基于网络药理学和转录组学及实验验证探究菲牛蛭冻干粉抗高尿酸血症的作用机制

Mechanism of Poecilobdella Manillensis Lyophilized Powder on Hyperuricemia Based on Network Pharmacology, RNA-seq Technology and Experimental Validation

目的 基于网络药理学和转录组学的方法,结合动物实验验证,探究菲牛蛭冻干粉(Poecilobdella manillensis lyophilizedpowder,以下简称SZ)抗高尿酸血症(hyperuricemia, HUA)的多靶点作用机制。方法利用Symmap、SwissTargetPrediction、Pharmmapper数据库,获得SZ潜在活性成分以及对应的靶点;通过Gene Cards和OMIM数据库获得HUA相关靶点;取交集映射得到SZ和HUA的共同靶点,利用Cytoscape 3.9.0软件构建药物成分-疾病靶点相互作用网络,结合STRING数据库构建蛋白相互作用网络并筛选核心靶点;使用DAVID数据库对交集靶点进行GO生物功能注释和KEGG通路富集分析。采用氧嗪酸钾联合高嘌呤饮食构建HUA小鼠模型,通过生化指标检测、ELISA法探究SZ对HUA小鼠的影响,qRT-PCR法验证RNA-Seq及网络药理学富集分析结果。结果 网络药理学分析表明SZ中有11种主要生物活性物质,72种潜在靶点参与治疗HUA,涉及多种生物过程和不同的信号通路。实验表明,SZ通过抑制黄嘌呤氧化酶活性,显著降低了HUA小鼠的血清尿酸、肌酐和尿素氮水平。SZ还降低了URAT1水平,同时提高了ABCG2的水平。RNA测序分析发现,模型组与治疗组、对照组与模型组和对照组与治疗组分别有112、536和107个差异表达基因。qRT-PCR结果表明,SZ下调了Th17细胞分化相关的基因以及IL-17和PI3K/Akt信号通路上基因mRNA的表达。结论 SZ具有降尿酸作用,其作用机制可能是抑制肝脏黄嘌呤氧化酶活性,下调URAT1水平,上调ABCG2水平,影响Th17细胞的分化,进而影响IL-17信号通路,从而减轻炎症反应。

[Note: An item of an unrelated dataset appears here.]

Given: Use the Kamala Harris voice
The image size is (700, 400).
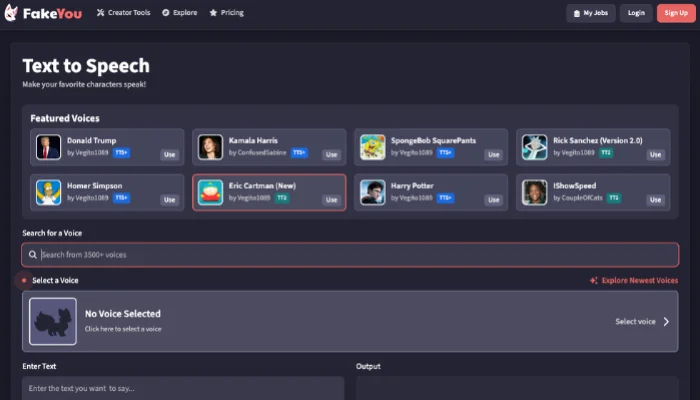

OBJECTIVE To investigate the multi-target mechanism of action of Poecilobdella manillensis lyophilized powder(SZ)against hyperuricemia(HUA)based on network pharmacology and transcriptomics approaches,combined with animal experiments.METHODS Utilizing Symmap,SwissTargetPrediction,and Pharmmapper databases,the potential active components and corresponding targets of SZ were obtained.Through the Gene Cards and OMIM databases,HUA-related targets were obtained.By taking the intersection mapping,the common targets of SZ and HUA were identified.Cytoscape 3.9.0 software was used to construct a drug component-disease target interaction network,and in combination with the STRING database,a protein interaction network was built and core targets were screened.The DAVID database was used to perform GO biological function annotation and KEGG pathway enrichment analysis on the intersecting targets.A mouse model of HUA was constructed using potassium oxyzate combined with high purine diet,and the effects of SZ on these mice were examined using ELISA and biochemical index detection.qRT-PCR was used to validate the results of RNA-Seq and network pharmacology enrichment analysis.RESULTS Network pharmacological analysis identified 11 major bioactive substances in SZ and 72 potential targets involved in the treatment of hyperuricemia,involving multiple biological processes and different signaling pathways.It was shown that SZ significantly reduced serum uric acid,creatinine and urea nitrogen levels in hyperuricemic mice by inhibiting xanthineoxidase activity.SZ also reduced the levels of URAT1 while increasing the levels of ABCG2.RNA sequencing analysis revealed that there were 112,536 and 107 differentially expressed genes in the model group vs treated group,control group vs model group and control group vs treated group,respectively.qRT-PCR results indicated that SZ downregulated the expression of genes related to Th17 cell differentiation as well as mRNA of genes on IL-17 and PI3K/Akt signaling pathways.CONCLUSION SZ has therapeutic effects on hyperuricemia. The mechanism of action maybe related to the inhibition of hepatic xanthineoxidase activity, down-regulation of URAT1 levels, up-regulation of ABCG2 levels, affecting the differentiation of Th17 cells and thus the IL-17 signaling pathway, thereby reducing the inflammatory response.